The group’s effort to defend its market share is slowly paying off. Shale drillers have idled rigs and cut spending by $40 billion in the first nine months of this year, according to data compiled by Bloomberg on 61 independent U.S. producers. The country’s production has remained flat in 2015 after three consecutive years of adding 1 million barrels a day.
“U.S. production is coming down, but at a very slow rate, which is bearish,” Wittner said. “The market is very much in wait and see mode right now. There’s no expectation for OPEC to take any action this week.”
Speculators’ net-long position in WTI fell by 24,311 contracts to 96,521 futures and options combined, the lowest since August, CFTC data show. Shorts increased by 6.4 percent to 164,102, the most since March. Longs declined by 5.2 percent to 260,623.
Hedge funds boosted their net-long position in London- traded Brent crude by 12 percent to 177,945 contracts, according to data from ICE Futures Europe. Brent gained 5.9 percent to $46.12 a barrel during the period and was at $44.77 on Tuesday.
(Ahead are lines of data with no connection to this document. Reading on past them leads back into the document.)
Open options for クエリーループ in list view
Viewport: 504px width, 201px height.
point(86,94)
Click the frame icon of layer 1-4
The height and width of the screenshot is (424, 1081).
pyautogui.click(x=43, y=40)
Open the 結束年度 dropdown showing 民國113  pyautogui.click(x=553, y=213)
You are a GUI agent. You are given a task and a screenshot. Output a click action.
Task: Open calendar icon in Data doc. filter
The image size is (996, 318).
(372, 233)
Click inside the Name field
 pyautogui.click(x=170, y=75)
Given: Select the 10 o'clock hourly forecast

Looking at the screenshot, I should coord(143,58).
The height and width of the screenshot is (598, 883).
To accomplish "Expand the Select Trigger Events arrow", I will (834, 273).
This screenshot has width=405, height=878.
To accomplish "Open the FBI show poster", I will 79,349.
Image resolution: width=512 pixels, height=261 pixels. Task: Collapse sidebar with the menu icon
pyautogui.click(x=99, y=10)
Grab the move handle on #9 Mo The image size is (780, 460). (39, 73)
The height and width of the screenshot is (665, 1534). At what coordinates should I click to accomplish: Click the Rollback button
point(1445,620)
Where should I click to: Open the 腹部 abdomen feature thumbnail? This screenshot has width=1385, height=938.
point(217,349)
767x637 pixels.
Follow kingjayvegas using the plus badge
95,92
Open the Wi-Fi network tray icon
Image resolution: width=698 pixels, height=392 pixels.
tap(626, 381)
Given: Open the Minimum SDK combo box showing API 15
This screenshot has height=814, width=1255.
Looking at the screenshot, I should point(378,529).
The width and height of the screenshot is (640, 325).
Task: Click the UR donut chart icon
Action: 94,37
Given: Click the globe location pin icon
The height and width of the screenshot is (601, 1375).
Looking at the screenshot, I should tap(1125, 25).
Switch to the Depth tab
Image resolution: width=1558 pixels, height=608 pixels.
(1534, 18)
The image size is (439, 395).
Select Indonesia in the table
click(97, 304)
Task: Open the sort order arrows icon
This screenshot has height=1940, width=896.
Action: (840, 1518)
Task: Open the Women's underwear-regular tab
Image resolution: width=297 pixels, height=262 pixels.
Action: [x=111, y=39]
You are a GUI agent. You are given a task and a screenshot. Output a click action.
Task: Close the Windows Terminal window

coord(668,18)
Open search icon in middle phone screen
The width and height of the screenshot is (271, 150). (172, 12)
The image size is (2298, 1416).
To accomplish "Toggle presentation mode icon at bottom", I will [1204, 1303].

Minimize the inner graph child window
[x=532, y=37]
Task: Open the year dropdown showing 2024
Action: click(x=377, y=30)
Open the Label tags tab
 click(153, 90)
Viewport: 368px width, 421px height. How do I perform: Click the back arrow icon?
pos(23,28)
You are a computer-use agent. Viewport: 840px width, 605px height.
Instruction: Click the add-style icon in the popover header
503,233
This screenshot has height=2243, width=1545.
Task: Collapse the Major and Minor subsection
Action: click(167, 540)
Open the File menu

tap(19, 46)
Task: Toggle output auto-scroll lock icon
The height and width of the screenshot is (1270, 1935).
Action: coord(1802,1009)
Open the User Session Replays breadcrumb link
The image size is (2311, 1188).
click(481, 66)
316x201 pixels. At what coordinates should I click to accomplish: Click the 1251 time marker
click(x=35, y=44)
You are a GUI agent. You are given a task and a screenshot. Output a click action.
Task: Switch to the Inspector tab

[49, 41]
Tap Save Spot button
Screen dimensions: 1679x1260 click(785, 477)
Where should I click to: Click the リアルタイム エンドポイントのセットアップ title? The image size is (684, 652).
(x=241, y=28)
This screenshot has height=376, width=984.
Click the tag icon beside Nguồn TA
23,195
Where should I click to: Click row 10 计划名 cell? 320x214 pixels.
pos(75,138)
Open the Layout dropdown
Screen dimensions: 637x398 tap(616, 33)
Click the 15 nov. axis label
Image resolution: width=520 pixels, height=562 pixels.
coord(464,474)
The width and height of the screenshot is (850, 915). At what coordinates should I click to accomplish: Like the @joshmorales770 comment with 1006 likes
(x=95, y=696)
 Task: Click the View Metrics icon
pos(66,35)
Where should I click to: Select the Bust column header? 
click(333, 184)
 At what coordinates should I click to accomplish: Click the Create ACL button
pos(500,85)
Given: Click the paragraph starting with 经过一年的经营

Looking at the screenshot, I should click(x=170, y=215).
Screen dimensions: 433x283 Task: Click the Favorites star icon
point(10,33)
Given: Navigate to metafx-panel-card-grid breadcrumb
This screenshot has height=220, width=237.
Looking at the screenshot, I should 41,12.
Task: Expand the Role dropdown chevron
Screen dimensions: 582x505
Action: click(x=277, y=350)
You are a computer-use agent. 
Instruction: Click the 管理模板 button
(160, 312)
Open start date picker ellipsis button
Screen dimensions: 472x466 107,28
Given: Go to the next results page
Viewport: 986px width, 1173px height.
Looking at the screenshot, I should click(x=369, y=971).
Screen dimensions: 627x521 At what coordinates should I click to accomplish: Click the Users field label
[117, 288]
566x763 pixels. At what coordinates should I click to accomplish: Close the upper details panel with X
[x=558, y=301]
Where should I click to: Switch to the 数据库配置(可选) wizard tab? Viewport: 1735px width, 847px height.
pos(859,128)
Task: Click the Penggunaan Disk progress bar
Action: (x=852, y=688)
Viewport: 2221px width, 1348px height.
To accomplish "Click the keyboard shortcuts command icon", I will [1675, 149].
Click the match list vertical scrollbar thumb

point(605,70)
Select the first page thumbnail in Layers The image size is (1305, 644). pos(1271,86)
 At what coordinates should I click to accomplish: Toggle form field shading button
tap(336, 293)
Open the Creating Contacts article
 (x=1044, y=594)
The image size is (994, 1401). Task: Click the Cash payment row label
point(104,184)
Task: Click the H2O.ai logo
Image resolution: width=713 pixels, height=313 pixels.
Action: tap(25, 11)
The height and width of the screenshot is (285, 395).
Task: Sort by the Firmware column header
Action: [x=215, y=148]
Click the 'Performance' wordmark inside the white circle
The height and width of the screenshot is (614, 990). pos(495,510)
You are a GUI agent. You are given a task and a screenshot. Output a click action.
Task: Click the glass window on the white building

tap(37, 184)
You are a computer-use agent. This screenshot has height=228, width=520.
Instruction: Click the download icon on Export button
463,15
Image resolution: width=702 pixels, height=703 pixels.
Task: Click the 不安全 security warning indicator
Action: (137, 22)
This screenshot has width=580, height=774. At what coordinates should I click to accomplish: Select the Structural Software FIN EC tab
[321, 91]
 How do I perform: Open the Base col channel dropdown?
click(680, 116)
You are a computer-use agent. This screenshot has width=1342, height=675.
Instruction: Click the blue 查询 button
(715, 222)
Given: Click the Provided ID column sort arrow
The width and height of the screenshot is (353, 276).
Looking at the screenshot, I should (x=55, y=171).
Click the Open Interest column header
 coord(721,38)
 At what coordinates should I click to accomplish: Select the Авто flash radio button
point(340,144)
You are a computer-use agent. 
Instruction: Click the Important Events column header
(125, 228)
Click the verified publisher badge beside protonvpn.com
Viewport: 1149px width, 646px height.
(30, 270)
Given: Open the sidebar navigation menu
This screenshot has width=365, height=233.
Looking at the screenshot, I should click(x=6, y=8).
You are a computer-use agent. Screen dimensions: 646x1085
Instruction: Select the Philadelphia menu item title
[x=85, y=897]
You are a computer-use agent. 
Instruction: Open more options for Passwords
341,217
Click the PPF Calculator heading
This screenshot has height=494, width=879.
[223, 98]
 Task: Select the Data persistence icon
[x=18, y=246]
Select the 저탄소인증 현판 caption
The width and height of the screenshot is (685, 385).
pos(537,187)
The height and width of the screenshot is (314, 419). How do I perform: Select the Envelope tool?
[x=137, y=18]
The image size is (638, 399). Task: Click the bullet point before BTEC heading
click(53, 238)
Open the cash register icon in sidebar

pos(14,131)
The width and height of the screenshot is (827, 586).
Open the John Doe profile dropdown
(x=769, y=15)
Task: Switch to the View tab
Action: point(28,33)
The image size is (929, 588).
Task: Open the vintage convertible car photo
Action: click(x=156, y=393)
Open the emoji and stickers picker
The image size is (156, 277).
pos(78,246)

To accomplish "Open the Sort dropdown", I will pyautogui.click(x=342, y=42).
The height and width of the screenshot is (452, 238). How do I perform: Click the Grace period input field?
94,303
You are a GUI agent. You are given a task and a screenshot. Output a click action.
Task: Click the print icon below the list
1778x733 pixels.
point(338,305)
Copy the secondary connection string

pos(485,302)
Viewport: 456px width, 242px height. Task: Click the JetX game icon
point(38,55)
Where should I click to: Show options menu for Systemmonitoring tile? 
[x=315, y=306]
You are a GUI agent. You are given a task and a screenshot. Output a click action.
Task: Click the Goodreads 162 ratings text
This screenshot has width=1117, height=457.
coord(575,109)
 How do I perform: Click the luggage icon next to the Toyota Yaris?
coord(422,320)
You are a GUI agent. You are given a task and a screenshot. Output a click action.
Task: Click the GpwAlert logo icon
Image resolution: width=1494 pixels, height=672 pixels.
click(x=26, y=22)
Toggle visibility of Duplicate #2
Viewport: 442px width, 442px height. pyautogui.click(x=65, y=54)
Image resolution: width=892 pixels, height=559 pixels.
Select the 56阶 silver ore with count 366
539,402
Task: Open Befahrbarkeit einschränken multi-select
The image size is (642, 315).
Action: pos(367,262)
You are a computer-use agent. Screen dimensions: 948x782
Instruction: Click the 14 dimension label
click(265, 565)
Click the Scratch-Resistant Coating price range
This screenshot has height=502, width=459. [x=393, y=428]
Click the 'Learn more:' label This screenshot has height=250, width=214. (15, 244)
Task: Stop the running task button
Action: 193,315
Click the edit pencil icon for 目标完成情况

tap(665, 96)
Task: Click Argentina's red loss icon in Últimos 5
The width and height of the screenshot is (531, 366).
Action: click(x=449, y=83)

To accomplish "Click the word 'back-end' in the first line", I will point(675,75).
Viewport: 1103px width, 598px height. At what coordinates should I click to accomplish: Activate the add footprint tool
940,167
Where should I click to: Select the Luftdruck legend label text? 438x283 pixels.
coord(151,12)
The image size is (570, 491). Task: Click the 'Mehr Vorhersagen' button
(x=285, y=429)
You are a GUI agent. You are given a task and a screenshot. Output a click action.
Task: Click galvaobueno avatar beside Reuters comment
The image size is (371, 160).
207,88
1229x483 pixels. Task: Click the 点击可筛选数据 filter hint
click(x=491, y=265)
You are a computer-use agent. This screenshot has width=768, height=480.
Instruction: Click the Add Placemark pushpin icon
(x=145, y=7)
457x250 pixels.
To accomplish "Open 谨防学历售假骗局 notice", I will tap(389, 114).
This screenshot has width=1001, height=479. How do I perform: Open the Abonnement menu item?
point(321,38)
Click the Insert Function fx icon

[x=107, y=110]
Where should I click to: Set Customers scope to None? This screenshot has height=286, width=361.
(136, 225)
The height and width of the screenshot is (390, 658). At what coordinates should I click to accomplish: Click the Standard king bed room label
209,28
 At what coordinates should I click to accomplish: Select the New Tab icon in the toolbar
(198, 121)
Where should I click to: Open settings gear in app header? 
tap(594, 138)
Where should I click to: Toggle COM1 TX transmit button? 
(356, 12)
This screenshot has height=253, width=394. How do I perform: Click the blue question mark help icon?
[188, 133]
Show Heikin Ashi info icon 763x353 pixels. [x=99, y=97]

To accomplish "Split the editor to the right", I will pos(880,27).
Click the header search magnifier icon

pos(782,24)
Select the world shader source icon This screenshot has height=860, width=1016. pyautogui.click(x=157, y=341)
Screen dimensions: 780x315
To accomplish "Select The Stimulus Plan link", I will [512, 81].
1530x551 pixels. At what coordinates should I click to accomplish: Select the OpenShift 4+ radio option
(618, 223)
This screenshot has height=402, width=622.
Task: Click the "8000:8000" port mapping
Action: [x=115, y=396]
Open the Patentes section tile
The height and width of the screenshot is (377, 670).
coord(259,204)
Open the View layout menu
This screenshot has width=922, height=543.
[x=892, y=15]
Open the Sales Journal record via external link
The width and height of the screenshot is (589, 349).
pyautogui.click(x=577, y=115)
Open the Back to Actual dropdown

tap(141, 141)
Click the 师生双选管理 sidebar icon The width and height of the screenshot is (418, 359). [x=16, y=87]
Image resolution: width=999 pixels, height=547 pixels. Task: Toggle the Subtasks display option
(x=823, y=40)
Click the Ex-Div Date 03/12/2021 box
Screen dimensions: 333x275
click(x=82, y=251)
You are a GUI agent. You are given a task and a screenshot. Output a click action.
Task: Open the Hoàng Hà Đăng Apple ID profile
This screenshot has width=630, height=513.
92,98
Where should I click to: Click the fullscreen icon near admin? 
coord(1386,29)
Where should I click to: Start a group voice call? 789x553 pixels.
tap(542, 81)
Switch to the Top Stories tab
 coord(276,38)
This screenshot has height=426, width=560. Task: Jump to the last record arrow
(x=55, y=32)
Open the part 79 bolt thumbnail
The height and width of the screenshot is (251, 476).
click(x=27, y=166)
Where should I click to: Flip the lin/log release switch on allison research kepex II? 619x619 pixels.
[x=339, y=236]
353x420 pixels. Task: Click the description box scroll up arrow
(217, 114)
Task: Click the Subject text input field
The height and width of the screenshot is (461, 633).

In other markets, net bearish wagers on U.S. ultra low sulfur diesel increased by 16 percent to 45,372 contracts, the most in records dating back to 2006. Diesel futures advanced 2.3 percent to $1.3997 a gallon in the report period. Speculators flipped back to a net-long position in gasoline, adding 16,463 contracts to 15,189. Gasoline futures climbed 12 percent to $1.3902 a gallon.
The gasoline buying “at least matched up with the strength in the market,” Tim Evans, an energy analyst at Citi Futures Perspective in New York, said by phone. “Gasoline has been the strongest energy market.”